Maar vóór de burgeroorlog was Syrië een geliefde – en opkomende – vakantiebestemming. Met ongeveer 15 procent van het bbp vormde toerisme een substantieel onderdeel van de Syrische economie – ver boven het regionale gemiddelde van 8,9 procent, zo becijferde de Wereldbank. In het jaar voor de burgeroorlog was zelfs sprake van een uitschieter naar 20 procent.

Mensen poseren eind december vorig jaar voor de grote ‘I love Hama’-letters, met op de achtergrond het bekende waterrad van de stad.
Foto Omar Haj Kadour/AFP

Die statistieken werpen de vraag op of toerisme in het Syrië van na Bashar al-Assad weer een belangrijke rol kan spelen. Door de toenemende bereidheid van de internationale gemeenschap om diplomatieke banden met Syrië te herstellen, durven Syriërs weer voorzichtig na te denken over economisch herstel. Maandag begon de Europese Unie met het verlichten van sancties tegen Syrië. Het gaat om versoepelingen in het Syrische bankwezen en de energie- en transportsector.

Vooralsnog blijft Syrië roodgekleurd op de website van het ministerie van Buitenlandse Zaken en geldt er dus een negatief reisadvies. Ook na de val van Assad blijft het „onveilig in heel Syrië en is de situatie onvoorspelbaar”, waarschuwt het ministerie: „Dagelijks zijn er aanslagen, gevechten, luchtaanvallen en bombardementen. Regelmatig vallen er burgerslachtoffers.”

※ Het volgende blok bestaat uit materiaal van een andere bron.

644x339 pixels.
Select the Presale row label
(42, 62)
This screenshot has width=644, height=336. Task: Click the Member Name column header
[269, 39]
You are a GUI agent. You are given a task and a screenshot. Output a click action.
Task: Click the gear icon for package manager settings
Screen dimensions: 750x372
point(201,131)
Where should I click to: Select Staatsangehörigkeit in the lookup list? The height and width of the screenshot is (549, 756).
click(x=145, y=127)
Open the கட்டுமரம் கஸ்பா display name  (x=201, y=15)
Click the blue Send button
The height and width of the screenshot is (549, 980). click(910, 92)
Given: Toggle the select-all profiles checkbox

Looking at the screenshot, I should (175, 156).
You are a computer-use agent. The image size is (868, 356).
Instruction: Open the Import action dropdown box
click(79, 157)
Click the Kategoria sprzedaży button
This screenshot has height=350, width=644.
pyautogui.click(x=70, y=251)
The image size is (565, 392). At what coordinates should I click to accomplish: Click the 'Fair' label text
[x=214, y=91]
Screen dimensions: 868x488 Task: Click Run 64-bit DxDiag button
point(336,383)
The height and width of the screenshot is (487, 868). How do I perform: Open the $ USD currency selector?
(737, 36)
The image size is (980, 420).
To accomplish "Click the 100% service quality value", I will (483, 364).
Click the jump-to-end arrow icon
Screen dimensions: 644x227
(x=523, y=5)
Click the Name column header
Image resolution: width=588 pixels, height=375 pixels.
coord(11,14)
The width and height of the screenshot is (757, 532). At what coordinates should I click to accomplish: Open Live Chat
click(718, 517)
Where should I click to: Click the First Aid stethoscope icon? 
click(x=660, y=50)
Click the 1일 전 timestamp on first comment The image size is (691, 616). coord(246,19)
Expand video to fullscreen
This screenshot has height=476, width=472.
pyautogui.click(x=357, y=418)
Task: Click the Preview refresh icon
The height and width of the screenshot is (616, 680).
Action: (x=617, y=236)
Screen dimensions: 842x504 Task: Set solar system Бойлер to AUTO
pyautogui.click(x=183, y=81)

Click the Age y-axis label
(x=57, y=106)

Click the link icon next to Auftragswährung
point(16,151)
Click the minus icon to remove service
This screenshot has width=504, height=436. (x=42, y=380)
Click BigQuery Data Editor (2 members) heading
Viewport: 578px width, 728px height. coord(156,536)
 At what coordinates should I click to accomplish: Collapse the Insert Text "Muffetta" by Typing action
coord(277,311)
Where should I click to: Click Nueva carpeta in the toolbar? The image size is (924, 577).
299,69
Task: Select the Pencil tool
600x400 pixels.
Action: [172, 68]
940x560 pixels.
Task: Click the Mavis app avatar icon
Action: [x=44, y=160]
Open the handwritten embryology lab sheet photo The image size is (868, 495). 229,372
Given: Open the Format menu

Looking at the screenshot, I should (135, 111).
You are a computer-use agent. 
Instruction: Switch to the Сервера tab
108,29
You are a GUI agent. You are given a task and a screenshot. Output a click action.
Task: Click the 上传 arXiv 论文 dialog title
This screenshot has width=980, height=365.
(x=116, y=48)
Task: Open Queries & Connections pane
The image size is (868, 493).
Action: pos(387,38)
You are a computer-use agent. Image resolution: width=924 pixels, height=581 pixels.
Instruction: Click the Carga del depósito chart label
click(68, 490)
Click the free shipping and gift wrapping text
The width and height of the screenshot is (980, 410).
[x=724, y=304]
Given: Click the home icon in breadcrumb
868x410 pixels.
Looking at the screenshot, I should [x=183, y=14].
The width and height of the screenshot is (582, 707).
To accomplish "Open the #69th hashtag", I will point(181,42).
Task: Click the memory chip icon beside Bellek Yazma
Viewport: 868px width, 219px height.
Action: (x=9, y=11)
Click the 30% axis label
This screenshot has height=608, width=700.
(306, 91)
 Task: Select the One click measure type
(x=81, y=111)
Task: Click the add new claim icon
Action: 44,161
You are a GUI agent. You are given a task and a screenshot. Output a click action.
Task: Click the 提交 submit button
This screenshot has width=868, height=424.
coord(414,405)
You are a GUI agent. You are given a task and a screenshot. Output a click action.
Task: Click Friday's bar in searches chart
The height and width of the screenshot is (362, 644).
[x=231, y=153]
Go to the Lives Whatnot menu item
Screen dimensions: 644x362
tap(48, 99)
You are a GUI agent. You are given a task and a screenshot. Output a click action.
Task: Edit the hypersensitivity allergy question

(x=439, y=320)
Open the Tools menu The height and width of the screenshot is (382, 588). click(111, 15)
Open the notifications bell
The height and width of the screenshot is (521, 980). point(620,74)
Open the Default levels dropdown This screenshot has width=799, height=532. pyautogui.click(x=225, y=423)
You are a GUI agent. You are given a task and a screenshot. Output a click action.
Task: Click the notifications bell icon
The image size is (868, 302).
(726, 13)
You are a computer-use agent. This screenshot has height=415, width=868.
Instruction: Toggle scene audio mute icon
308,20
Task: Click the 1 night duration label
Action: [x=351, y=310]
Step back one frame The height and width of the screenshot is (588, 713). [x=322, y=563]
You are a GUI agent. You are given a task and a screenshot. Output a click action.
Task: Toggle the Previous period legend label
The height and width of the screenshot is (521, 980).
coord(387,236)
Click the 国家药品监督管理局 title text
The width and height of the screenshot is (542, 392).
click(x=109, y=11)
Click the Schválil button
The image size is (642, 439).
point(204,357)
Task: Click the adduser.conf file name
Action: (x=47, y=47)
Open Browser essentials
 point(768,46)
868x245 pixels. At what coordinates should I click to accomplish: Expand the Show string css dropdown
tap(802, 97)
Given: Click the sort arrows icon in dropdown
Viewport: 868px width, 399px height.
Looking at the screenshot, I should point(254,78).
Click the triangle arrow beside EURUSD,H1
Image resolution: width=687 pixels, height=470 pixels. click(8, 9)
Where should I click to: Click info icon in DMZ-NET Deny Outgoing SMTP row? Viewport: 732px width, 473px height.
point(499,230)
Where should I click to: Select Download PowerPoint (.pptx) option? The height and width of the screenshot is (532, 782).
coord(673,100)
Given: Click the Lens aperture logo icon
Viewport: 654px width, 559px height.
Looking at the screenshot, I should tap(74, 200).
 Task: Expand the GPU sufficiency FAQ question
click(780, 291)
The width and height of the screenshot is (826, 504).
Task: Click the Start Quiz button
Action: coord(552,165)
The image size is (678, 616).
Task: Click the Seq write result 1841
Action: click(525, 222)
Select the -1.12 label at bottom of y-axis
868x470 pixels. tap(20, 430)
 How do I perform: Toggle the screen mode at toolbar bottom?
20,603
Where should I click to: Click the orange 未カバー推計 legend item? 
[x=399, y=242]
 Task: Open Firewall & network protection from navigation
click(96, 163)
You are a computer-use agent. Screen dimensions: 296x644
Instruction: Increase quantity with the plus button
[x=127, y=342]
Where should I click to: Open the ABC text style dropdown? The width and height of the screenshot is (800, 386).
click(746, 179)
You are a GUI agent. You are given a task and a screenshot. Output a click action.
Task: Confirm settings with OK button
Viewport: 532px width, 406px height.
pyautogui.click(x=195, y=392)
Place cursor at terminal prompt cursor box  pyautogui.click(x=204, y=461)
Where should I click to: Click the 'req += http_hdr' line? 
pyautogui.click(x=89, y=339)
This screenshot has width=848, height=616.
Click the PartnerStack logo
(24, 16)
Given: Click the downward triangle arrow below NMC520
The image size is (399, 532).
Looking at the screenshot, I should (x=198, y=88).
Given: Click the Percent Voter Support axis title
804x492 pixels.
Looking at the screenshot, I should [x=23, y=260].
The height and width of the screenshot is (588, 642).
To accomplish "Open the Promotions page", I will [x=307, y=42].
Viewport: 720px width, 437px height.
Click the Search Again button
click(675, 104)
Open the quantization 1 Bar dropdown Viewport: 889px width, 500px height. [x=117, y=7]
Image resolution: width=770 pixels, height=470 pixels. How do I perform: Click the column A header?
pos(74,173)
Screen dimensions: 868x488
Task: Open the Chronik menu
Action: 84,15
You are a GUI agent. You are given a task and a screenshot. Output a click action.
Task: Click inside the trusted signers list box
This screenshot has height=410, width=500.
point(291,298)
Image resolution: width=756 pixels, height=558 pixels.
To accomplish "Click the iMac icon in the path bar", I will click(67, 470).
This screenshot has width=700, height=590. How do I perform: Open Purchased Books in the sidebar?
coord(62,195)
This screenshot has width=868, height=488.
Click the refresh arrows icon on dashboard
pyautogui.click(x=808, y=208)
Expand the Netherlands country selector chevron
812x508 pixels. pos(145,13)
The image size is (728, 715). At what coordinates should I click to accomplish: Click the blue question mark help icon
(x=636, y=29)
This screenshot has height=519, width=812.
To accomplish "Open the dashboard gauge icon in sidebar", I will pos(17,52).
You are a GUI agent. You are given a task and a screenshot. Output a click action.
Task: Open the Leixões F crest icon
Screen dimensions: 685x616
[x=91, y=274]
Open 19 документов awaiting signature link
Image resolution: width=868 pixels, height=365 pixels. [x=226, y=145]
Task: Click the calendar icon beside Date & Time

Toch waren toeristen de afgelopen jaren niet geheel verdwenen uit Syrië. Naast reizen naar Syrië voor familiebezoek boden verschillende organisaties (groeps)reizen aan, waaronder de Nederlandse organisaties Midden Oosten Reizen en Culture Road Travel. Die laatste, een reisbureau voor reizigers met interesse in landen die niet zo bekend zijn bij het grote publiek, organiseerde tussen 2021 en december vorig jaar rondreizen naar onder meer Damascus, Aleppo, Bosra, Palmyra en Homs, schrijft eigenaar Rik Brinks desgevraagd aan NRC. Welke delen van het land veilig genoeg waren om te bezoeken, besloot het bureau in samenspraak met gidsen, die in contact stonden met lokale autoriteiten en het gebied goed kennen. „Zij weten precies waar we wel en niet heen kunnen en zijn op de hoogte van de laatste ontwikkelingen.”

Dat mensen toch naar ‘rood gebied’ reizen, leidde afgelopen najaar tot chagrijn in politiek Den Haag. Tijdens het grondoffensief en de luchtaanvallen van Israël op Libanon zag Nederland zich gedwongen repatriëringsvluchten naar Beiroet te sturen. Ook voor Libanon gold destijds een negatief reisadvies, maar daar hadden niet alle Nederlanders naar geluisterd. In de toekomst zouden mensen misschien zelf moeten opdraaien voor de kosten van repatriëring uit gebieden met een negatief reisadvies, zei premier Dick Schoof destijds: „Reisadviezen zijn er niets voor niets.”

In Damascus komt het leven weer op gang na de val van Assad. Mensen bezoeken plaatsen die onder het Assad-regime verboden waren, zoals de Qasyoon-berg, die uitzicht biedt over de stad. En de oudste ijssalon van het Midden-Oosten, Bakdash Ice Cream in de souk van Damascus, wordt weer drukbezocht.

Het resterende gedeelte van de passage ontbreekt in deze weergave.